Elder Ballard’s talk from the April 2017 General Conference discussed goals and planning and was titled “Return and Receive.” It had some great life tips, as well as advice that we can apply to our OCD “progress” too.
One of the very first things that Elder Ballard noted was “that those who accomplish the most in this world are those with a vision for their lives, with goals to keep them focused on their vision and tactical plans for how to achieve them.”
Of course Elder Ballard focused on spiritual goals primarily, but I think this idea of having a vision for our lives and a plan on how to make our way toward (and hopefully eventually to) that vision is so useful.
When I was young, I would write out a life plan with set goals on a general timeline. The life plans usually included things like “Go to college/graduate,” “Get married,” “Have a baby,” Have baby #2,” etc. Of course, my life didn’t perfectly follow those life plans or timelines. For one, I have fewer children than I anticipated I would (before actually having children and seeing what it was like ;). But interestingly, I think my life plans usually stopped after the “having babies” portion, like there was nothing else that I could plan out after that type of milestone.
I guess that is why I sometimes feel like I’m floundering, unsure of what to do besides just living life, mothering, taking care of the kids, cleaning the house, doing errands, etc. Of course, I also wanted to be a writer, but even “goals” related to writing are still somewhat nebulous.
Mental Health Vision
When it comes to mental health, having a life plan and goals are valuable too. At OCD Con, Dr. Reid Wilson talked about this a little bit, saying that we need to have an “outcome picture,” or a solid idea of what we want in our lives that OCD is keeping from us.
Without this “vision,” how do we know where we want to go and what exactly we need to do (and at what level) to get there? Sure, we can say we want to “get better” from our OCD, but “getting better” is relative. Going from 50 to 30 hand washes a day is “getting better,” but is that your end goal? Cutting out checking is awesome, but if you still have intrusive thoughts or tapping issues, is your goal met?
Making that goal and solidifying a vision is so important. I need to do this in a more real (i.e. writing it down) way. Elder Ballard reminded us in his talk that “a key to happiness lies in understanding what destinations truly matter—and then spending our time, effort, and attention on the things that constitute a sure way to arrive there.”
He also said something that I thought was really interesting. He mentioned that “when we can reduce a goal to one clear image or one or two powerful and symbolic words, that goal can then become part of us and guide virtually everything we think and do.”
Maybe it’s a picture of your life without giving into OCD compulsions. Maybe it’s your family, happy and smiling together. Maybe it’s you as you used to be before OCD took over. Having this image or phrase in our mind can help move us along.

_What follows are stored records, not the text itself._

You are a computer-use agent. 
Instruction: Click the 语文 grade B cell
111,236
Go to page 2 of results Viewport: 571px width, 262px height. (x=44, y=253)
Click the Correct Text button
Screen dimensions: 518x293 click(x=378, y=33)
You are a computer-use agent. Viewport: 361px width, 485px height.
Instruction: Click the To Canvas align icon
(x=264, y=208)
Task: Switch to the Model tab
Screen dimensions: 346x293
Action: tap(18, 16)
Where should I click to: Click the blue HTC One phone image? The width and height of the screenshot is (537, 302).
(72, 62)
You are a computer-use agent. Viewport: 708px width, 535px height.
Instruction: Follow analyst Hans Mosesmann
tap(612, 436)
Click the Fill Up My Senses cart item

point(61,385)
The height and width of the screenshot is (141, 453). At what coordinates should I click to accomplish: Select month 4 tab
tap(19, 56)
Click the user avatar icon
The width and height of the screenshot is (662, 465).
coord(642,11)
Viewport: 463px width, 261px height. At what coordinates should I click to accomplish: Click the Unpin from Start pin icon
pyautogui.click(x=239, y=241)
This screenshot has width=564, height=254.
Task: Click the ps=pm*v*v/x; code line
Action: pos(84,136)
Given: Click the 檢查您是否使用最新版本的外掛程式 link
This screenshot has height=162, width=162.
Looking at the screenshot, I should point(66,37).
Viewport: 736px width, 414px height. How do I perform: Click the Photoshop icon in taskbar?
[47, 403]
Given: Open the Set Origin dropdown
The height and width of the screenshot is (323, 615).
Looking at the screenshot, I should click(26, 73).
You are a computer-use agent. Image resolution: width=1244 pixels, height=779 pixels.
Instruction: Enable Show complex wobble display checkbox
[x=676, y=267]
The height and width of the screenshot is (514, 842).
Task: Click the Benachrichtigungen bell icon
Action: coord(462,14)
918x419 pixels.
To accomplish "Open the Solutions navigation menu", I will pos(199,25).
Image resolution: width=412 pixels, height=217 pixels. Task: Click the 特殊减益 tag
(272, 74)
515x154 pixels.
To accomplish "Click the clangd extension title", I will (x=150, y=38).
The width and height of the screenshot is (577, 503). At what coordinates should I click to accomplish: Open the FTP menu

Once we have that goal and vision, we need to remember, like Elder Ballard said, that “a goal is a destination or an end, while a plan is the route by which you get there.”
Making and following through with a plan is essential! This is why I think psychologist appointments or group therapy is so helpful—they can help you with a plan, provide accountability, and keep you moving forward (ideally).
Making and systematically tackling an exposure hierarchy is a plan. Cultivating mindfulness and doing anything that brings you closer to your goal can be part of your plan.
If you don’t have access to a psychologist or group, you can try to keep yourself accountable and set short and long term goals as well (remembering as Elder Ballard said that “wise goal setting includes the understanding that short-term goals are only effective if they lead to clearly understood longer-term goals”).
I also like Elder Ballard’s idea of having a “self check in” time. He said, “I need to regularly take time to ask myself, ‘How am I doing?’ It’s kind of like having a personal, private interview with yourself.”
This requires finding quiet, alone time. That in itself can be super difficult if you have a family, job, roommates, or a busy schedule! It is worth it, though. For me, writing out what is happening in a journal can help me work through and solve problems or see where my thoughts are leading when just trying to work through the mess in my head alone (without writing it down) usually cannot.
We need to take time to focus ourselves. We need to set our vision, make a plan, and then check in to see how we are progressing. If we can’t find the time to do this and make it a priority, we shouldn’t expect grand results. Grand results take time and effort. OCD thrives on our not having a plan and not bring prepared. If we want to take our lives back, we have to be ready. We can do—it just takes work and determination.